ISSN: 2161-1025
Manjulata Singh, Aditya Arya, Rajesh Kumar, Kalpana Bhargava and Niroj Kumar Sethy
Posters: Transl Med
Introduction: Hypobaric hypoxia induces severe oxidative stress to cardio-vascular and cardio-pulmonary system characterized by increased reactive oxygen species (ROS) formation, compromised antioxidant system and decrease in nitric oxide levels. This leads to pathological cardiopulmonary conditions like pulmonary arterial hypertension (PAH), high altitude pulmonary edema (HAPE) and high altitude cerebral edema (HACE). Hypothesis: We hypothesized that dietary equivalent dose of sodium nitrite could help in ameliorating hypobaric hypoxia induced oxidative stress and confer cardioprotection in rats. Materials and Methods: Rats (n = 6-10) were supplemented with sodium nitrite (50mg/L) in drinking water for 24 hrs and subsequently exposed to short term (3 h) hypobaric hypoxia (25,000 ft). Hypobaric hypoxia-induced oxidative stress was measured by estimation of free radical, glutathione reduced/oxidized (GSH/GSSG) ratio, HNE-adduct, protein and lipid oxidation in heart tissues of normoxic (control), nitrite supplemented normoxic, hypoxic and nitrite supplemented hypoxia exposed rats. NOx species bioavailability was assessed by measuring plasma and cardiac NOx and cGMP levels. Peroxynitrite formation was estimation by immunohistochemical staining of cardiac tissue with 3-Nitrotyrosine. To elucidate pathways and nitrite modulated genes in heart during hypoxia, we performed a microarray analysis on Illumina Rat Ref-12 BeadChip. The microarray results were further validated by qRT-PCR and western blotting.
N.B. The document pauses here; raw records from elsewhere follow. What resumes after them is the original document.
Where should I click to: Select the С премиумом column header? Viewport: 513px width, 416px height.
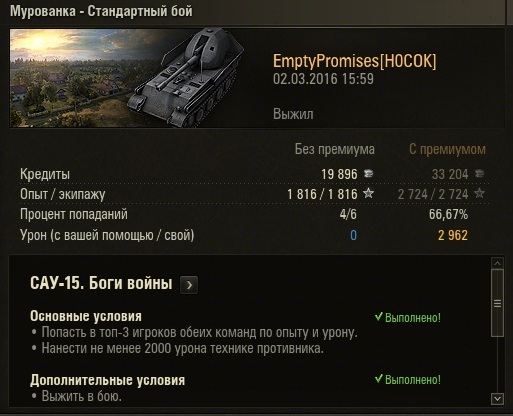(x=447, y=149)
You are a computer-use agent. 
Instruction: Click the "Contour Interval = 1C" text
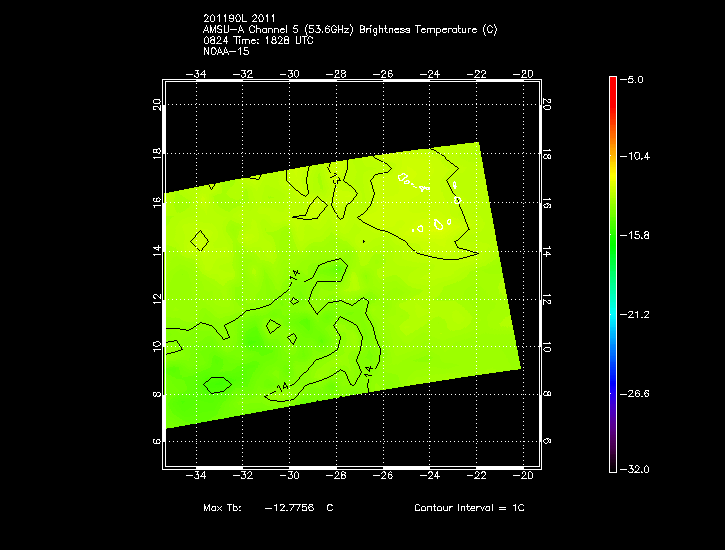point(469,508)
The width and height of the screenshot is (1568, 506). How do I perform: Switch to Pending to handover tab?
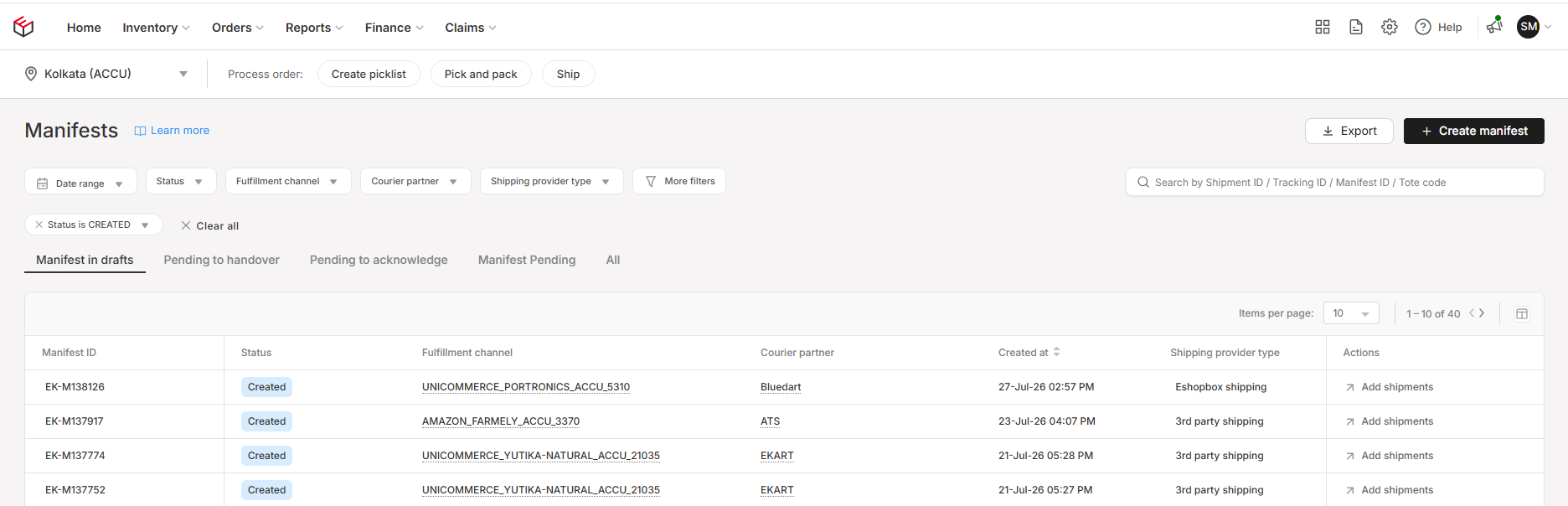click(222, 260)
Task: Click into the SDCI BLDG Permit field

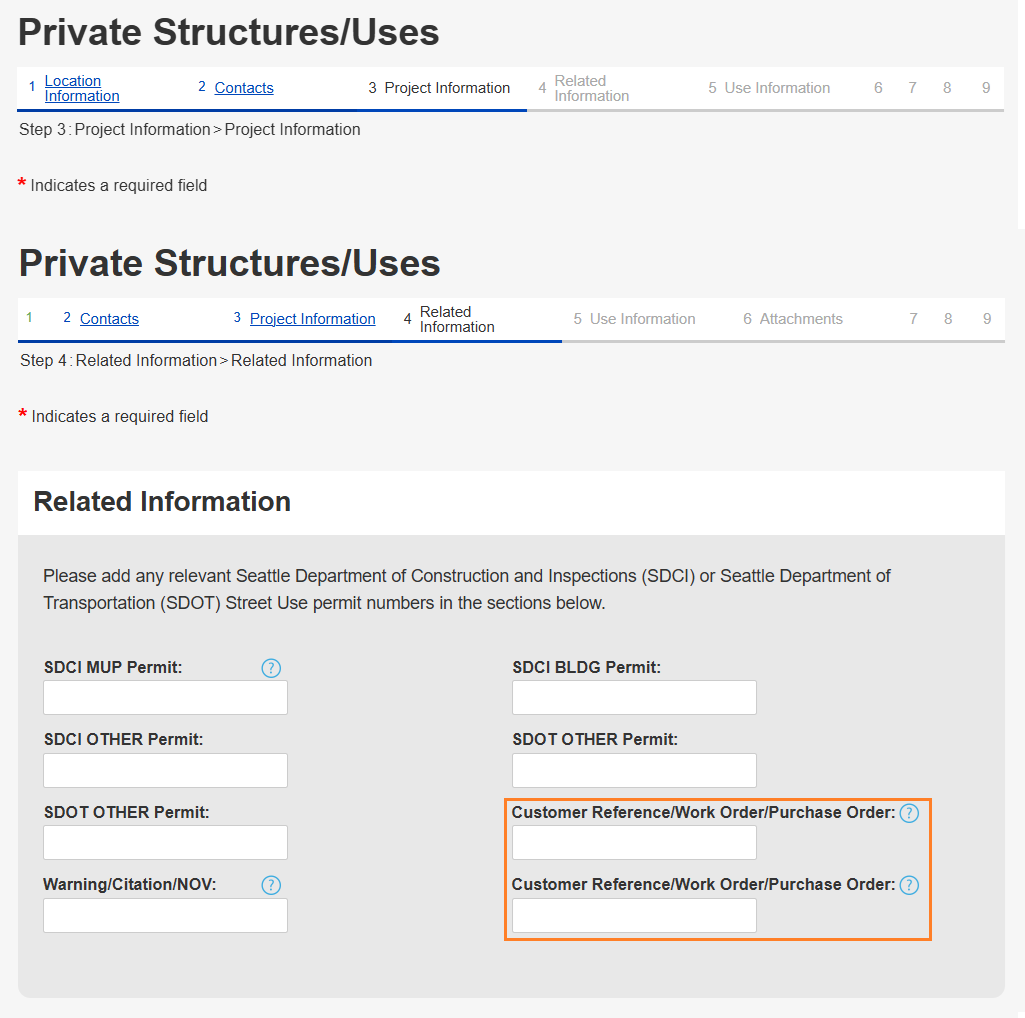Action: (634, 698)
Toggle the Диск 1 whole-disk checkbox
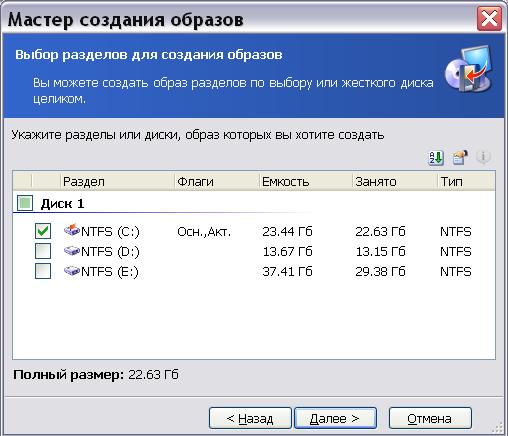 pos(25,203)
Results and discussion: Sodium nitrite supplementation significantly attenuated hypoxia-induced oxidative stress and promotes NO-cGMP signaling in hypoxic heart. Sodium nitrite also decreased nitrotyrosine formation in hypobaric hypoxia exposed heart thus inhibiting peroxynitrite mediate tissue damage. Transcriptome analysis revealed a profound upregulation of cardioprotective and antioxidant genes while downregulating necrotic and apoptotic genes in nitrite supplemented rat hearts. Conclusion: Sodium nitrite supplementation attenuates hypobaric hypoxia-induced oxidative damage, restores NOx and antioxidant homeostasis, provides cardioprotection and cytoprotection by activating antioxidant, anti- and pro-inflammatory pathways.